__Work task 1__
Translate this sentence from the poetry review into Spanish: "To clean something becomes an act of faith and love, an insistence on hope."
__Work task 2__
Please reproduce the poetry review word for word from "The stubborn resistance" up to and including "unhealed, persistent isolation.".

__Source text__
=== Begin Enclosure ===

All a hilarious exaggeration, yet the kernel of truth it proclaims can’t be denied. Empathy is only possible in the human world, not inherent in nature, and when it exists at all it is an “itty-bitty seed,” rare and hard, small and yet essential for any dream of the future. The job of the poet and storyteller is to make something out of the “Indecipherable,” to “convince you of your own indecipherable worth.”–”so you can go on and not give up.” Poetry may be like prayer, holy and essential, a saving grace.

Humanity, empathy, justice, love, all the hard things these poems strive to find and define, while illuminating their complexity and challenge. What we know is that “broke things stay broken,” and the enormous task of healing is an arduous process, where the damaged “have to be cleaned one breathing bird at a time” The theme of restoration occurs again and again in the idea of cleaning, of making things clean, even though “Clean” is an invitation to dirt, and “Too much cleaning up and one starts to see dirt everywhere.” To clean something becomes an act of faith and love, an insistence on hope. It is interesting that the principal character in the poems who does this restorative act is the poet’s “Dementia Stricken Mother, “who could make already clean things sparkle, and “shine like gospel in a new revelation.” Maybe we should all aspire to the kind of saintly “industrious joy” that loves the world so well “everything can be restored.”

In the series of shorter pieces under “Grudge” Nester demonstrates the power of inertia,

The stubborn resistance to change that keeps broken things broken. In stories about his father he explores the result of remaining mired in old and ungenerous assumptions. Stuck, his father cannot change, and the generations remain strangers unable to meet, share or collaborate on a future. The result is “nothing coming of nothing” unhealed, persistent isolation.

How can we escape this separation, plumb the indescribable space between the self and the world? That challenge comes from a cultural habit, the “Science Method.” To the Cherokee shaman that space doesn’t exist, he is never alone, but continuous with the natural world. For Western man, the existentialist, that space is an unbridgeable chasm, “our gift, only the gray form of a penetrating ignorance we were proud of.” Habit and theory are prisons, “not the key, but the lock.” Freedom is threatened by the familiar, though that familiar may be terrible, it is what we’re used to, what imagination chokes on.

As we live always hungry, always “at the starving end of something” we may only have a choice of addictions, where “Everything that lives is addicted to something.” The best we can do may be to choose our addiction purposefully, eyes wide open. Love something, “bite hard on the hook of something you love that loves you back and doesn’t lie.” We are like the praying mantis who chewed a frame for his head from a leaf, always seeing the world as frame for our image. Can we do more than preen, are we the universe reflecting on itself while “munching our green hopes”?

=== End Enclosure ===

__Dataset section__
=== Begin Enclosure ===

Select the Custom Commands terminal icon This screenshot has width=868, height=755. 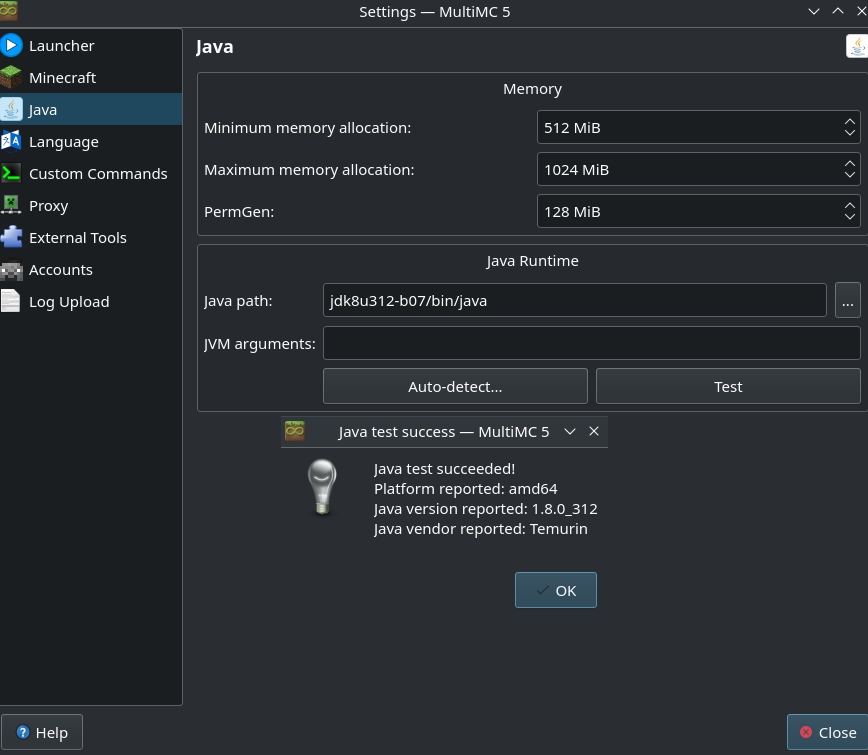12,173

=== End Enclosure ===

__Your response 1__
Limpiar algo se convierte en un acto de fe y de amor, una insistencia en la esperanza.

__Your response 2__
The stubborn resistance to change that keeps broken things broken. In stories about his father he explores the result of remaining mired in old and ungenerous assumptions. Stuck, his father cannot change, and the generations remain strangers unable to meet, share or collaborate on a future. The result is “nothing coming of nothing” unhealed, persistent isolation.